Maroc

Tunnel Maroc-Espagne: Rabat et Madrid dépoussièrent le projet

Le Maroc et l’Espagne examinent les moyens d’insuffler une nouvelle vie au projet de liaison fixe via le détroit de Gibraltar. Un projet aussi ambitieux que chimérique, du moins pour le moment.

Le Maroc et l’Espagne dépoussièrent le projet de liaison fixe entre les deux pays. À ce propos, une réunion a été tenue cette semaine entre le ministre de l’Équipement, du transport, de la logistique et de l’eau, Abdelkader Amara, et son homologue espagnol en charge des Transports, de la mobilité et de l’agenda urbain, José Luis Abalos.


Cette réunion télématique avait pour objectif de «redynamiser le projet de liaison fixe par le Détroit de Gibraltar en convoquant une nouvelle réunion mixte intergouvernementale». En effet, la dernière rencontre du genre remonte à 2009. «Il s’agit d’un projet structurant pour les années à venir et d’un chantier stratégique» qui permet non seulement de relier deux pays, mais aussi deux continents, a souligné le responsable marocain. Globalement, il s’agit d’un projet prometteur à tous les niveaux, mais ce n’est pas la première fois que les deux pays affichent leur ferme volonté de concrétiser cet ambitieux projet. Et entre la volonté et la promesse, des décennies sont déjà passées. De fait, les prémices de ce projet remontent au siècle passé. Les premières ébauches de construction d’un trait d’union entre les deux continents, séparés d’à peine 14 km, date de 1908.

Certes, ses retombées seraient considérables, mais il est sûr qu’un chantier de cette envergure nécessite la conjugaison des efforts des pays de l’Europe occidentale, ou plus précisément de l’Union européenne. Car, outre les contraintes techniques liées à la formation géologique sous-marines, il est nécessaire de définir, de prime abord, la forme du projet et son cadre financier. Malheureusement, conjoncture économique mondiale oblige, l’heure n’est pas à ce genre de chantier budgétivore. Outre ce projet pharaonique, les deux parties ont abordé des sujets relatifs au secteur ferroviaire à travers le renforcement de la coopération au niveau de la ligne à grande vitesse (LGV) Marrakech-Tanger. Il faut dire que l’Espagne a toujours eu des vues sur ce grand chantier. Évincée au profit de la France lors de l’attribution de la première tranche, le pays voisin nourrit l’ambition de voir son rêve se réaliser.
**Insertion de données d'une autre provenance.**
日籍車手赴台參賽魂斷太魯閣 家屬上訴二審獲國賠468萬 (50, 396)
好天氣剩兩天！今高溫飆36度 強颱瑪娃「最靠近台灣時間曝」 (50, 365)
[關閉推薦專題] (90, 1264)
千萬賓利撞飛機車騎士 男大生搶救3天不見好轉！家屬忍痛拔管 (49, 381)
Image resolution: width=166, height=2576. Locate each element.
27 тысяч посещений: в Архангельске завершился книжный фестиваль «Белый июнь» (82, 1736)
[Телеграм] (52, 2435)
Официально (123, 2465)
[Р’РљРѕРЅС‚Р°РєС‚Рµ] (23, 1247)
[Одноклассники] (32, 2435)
Ayant le plus long réseau ferroviaire en Europe, l’Espagne s’estime légitime, concernant l’attribution de ce méga projet. Ceci, d’autant plus que l’expérience ibérique dans la construction d’une ligne à grande vitesse entre les villes saintes, un chantier de 6,7 milliards d’euros mené par le consortium Renfe-Talgo-Adif lui a donné l’assurance qui lui faisait défaut pour prétendre à pareils marchés. Il était question aussi, entre les deux ministres, du développement de la coopération au niveau des ports.

À ce stade, les deux établissements de référence, à savoir le port Tanger Med et son voisin d’Algésiras, entretiennent depuis des années déjà des liens assez solides. Contre toute attente, et malgré la rivalité qui pourrait naître entre ces deux géants -somme toute normale- les deux terminaux ont réussi à mettre en place un modèle de coopération impeccable. L’Espagne serait toutefois intéressée par le renforcement des liaisons de fret au départ du reste des établissements portuaires marocains, et à destination des ports espagnols régionaux, qui cherchent à se faire une place sur la carte des connexions maritimes commerciales maroco-espagnoles. Il est à rappeler que le gouvernement espagnol avait placé le Maroc au centre de son action diplomatique durant la période 2020-2024, qui correspond à son mandat.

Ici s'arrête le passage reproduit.